クエスチョン100 委任状による代理制限について

   事業協同組合における総会の場合の委任状は、出席者1人につき2人までの委任を受けることができるとし、それ以上の委任を受けることができないという規定ができますか。



アンサー100

   中協法第11条第4項で、代理人が代理し得る組合員の数は4人までとなっています。さらに、同条第2項で、「定款の定めるところにより」代理人に議決権又は選挙権を行使させるべき旨が定められていますので、4人までの制限をさらに定款で縮小することができます。

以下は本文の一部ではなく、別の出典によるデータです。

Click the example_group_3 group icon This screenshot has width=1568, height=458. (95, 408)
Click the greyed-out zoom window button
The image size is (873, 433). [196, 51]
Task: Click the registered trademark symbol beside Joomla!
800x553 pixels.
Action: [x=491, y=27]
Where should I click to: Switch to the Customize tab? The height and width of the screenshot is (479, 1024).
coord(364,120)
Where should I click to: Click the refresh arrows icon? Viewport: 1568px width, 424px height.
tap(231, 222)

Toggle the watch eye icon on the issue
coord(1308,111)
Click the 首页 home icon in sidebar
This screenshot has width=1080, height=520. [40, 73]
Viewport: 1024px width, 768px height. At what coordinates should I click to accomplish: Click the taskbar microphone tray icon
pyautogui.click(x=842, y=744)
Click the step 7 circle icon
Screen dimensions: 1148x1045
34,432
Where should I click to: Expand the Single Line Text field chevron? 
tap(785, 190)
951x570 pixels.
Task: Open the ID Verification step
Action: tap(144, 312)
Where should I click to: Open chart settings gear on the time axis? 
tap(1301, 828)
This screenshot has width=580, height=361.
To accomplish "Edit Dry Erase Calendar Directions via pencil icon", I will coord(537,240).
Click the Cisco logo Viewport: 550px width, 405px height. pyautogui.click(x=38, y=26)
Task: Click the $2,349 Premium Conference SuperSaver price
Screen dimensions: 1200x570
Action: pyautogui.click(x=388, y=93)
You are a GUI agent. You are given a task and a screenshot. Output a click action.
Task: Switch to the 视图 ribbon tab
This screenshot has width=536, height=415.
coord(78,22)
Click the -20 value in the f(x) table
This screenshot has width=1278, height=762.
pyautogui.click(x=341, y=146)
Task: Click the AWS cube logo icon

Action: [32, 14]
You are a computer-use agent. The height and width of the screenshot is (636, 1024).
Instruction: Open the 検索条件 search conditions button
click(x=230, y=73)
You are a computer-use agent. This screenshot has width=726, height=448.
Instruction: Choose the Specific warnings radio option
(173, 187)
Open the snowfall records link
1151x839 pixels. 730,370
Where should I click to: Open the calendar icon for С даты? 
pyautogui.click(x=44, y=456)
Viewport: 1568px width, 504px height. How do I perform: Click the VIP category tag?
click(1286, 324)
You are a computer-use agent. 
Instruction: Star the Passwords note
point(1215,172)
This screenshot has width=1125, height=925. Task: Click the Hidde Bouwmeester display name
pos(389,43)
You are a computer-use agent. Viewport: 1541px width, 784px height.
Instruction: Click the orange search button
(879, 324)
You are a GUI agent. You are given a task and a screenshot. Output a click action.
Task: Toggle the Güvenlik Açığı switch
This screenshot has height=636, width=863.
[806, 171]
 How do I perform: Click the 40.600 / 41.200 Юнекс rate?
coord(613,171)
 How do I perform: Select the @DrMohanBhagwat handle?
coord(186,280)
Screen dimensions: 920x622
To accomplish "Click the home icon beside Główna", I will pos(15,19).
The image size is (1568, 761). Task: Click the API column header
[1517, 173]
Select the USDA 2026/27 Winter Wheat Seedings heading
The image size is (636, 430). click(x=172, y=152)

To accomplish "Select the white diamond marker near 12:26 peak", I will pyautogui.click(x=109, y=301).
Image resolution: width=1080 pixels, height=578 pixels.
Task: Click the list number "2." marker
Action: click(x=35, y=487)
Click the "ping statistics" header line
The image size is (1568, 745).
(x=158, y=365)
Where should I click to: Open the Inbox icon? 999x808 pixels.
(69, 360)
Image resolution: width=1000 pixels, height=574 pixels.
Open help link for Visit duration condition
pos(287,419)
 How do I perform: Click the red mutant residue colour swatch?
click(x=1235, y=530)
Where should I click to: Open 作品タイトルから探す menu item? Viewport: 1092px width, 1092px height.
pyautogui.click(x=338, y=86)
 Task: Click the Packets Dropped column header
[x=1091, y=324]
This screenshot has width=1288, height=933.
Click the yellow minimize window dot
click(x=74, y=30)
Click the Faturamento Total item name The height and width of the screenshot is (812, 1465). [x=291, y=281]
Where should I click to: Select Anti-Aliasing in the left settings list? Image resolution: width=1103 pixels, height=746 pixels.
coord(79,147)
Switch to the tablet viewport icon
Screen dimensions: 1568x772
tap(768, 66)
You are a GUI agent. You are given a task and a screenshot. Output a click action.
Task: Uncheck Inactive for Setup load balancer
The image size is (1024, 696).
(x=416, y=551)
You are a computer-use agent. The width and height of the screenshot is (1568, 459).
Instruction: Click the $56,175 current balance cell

したがって、貴組合の定款で代理人が代理し得る組合員の数を2人までとする旨を規定すれば、これに従わなければなりません。





クエスチョン101 白紙委任状について

   組合又は理事長宛に提出された白紙委任状は、理事長に代理人の選定を一任したものと解されますが、

(1) 理事長が単独で代理人の選定をするということは、自己に都合の良い者を選べるという弊害があるが、この点はどうでしょうか。
(2) 白紙委任状は、議案審議に入るまでに代理人を決め、有効ならしめておくことが必要でしょうか。
(3) 代理人のない委任状は無効であるということは、出席者数にも算入されないのでしょうか。



アンサー101

   白紙委任状は、受任者となる人を特定せずに、委任状作成者が、記載の一定事務の処理及びそれに要する代理権授与の申込みをなし、これの取得者が白紙の部分に受任者として自己の名を記入することによって両者間に契約が成立します。この時に、委任状としての効力を発するものです。

(1) したがって、理事長が単独で自己の有利な代理人を選定することは有り得ますが、代理権自体の行使についても中協法第11条第2項〜第5項に制限規定が設けられているのでこの点からも若干の弊害は防ぎ得るでしょう。
(2) 白紙の箇所が補充されて初めて委任状としての効力を発しますので、代理権を行使するものの氏名が記入されていなければなりません。委任状受任者の意思を尊重する意味からも議案審議までに完全なる委任状としておくことが望ましいでしょう。
(3) 中協法第11条第3項の反対解釈からしても出席者数には算入されないものと解されます。





クエスチョン102 白紙委任状の行使について

   白紙委任状行使の権限は議長にあるのでしょうか。理事長にあるのでしょうか。又、白紙委任状の行使を特定の組合員に分割して依頼することは適法でしょうか。



アンサー102

   総会の議長は、議決権がなく、議事の進行、採決等を行うのみです。一方、理事長は、総会の開催、議案の提出、議決権の確認その他総会に関する全般的な責任をもっています。
 したがって、白紙委任状行使の権限は、議長にはなく理事長にあります。更に、1代理人の代理し得る議決権の数には限度がありますので、特定の組合員に分割してその行使を依頼することは必要であり、適法です。





クエスチョン103 議長の委任状行使について

  事業協同組合の総会の議長は、委任状を受けられますか。



アンサー103

   中協法第52条第3項で、議長は、組合員として総会の議決に加わる権利を有しないと規定されていますので、議長は議決権を有しません。
 したがって、委任状による議決権の行使はできません。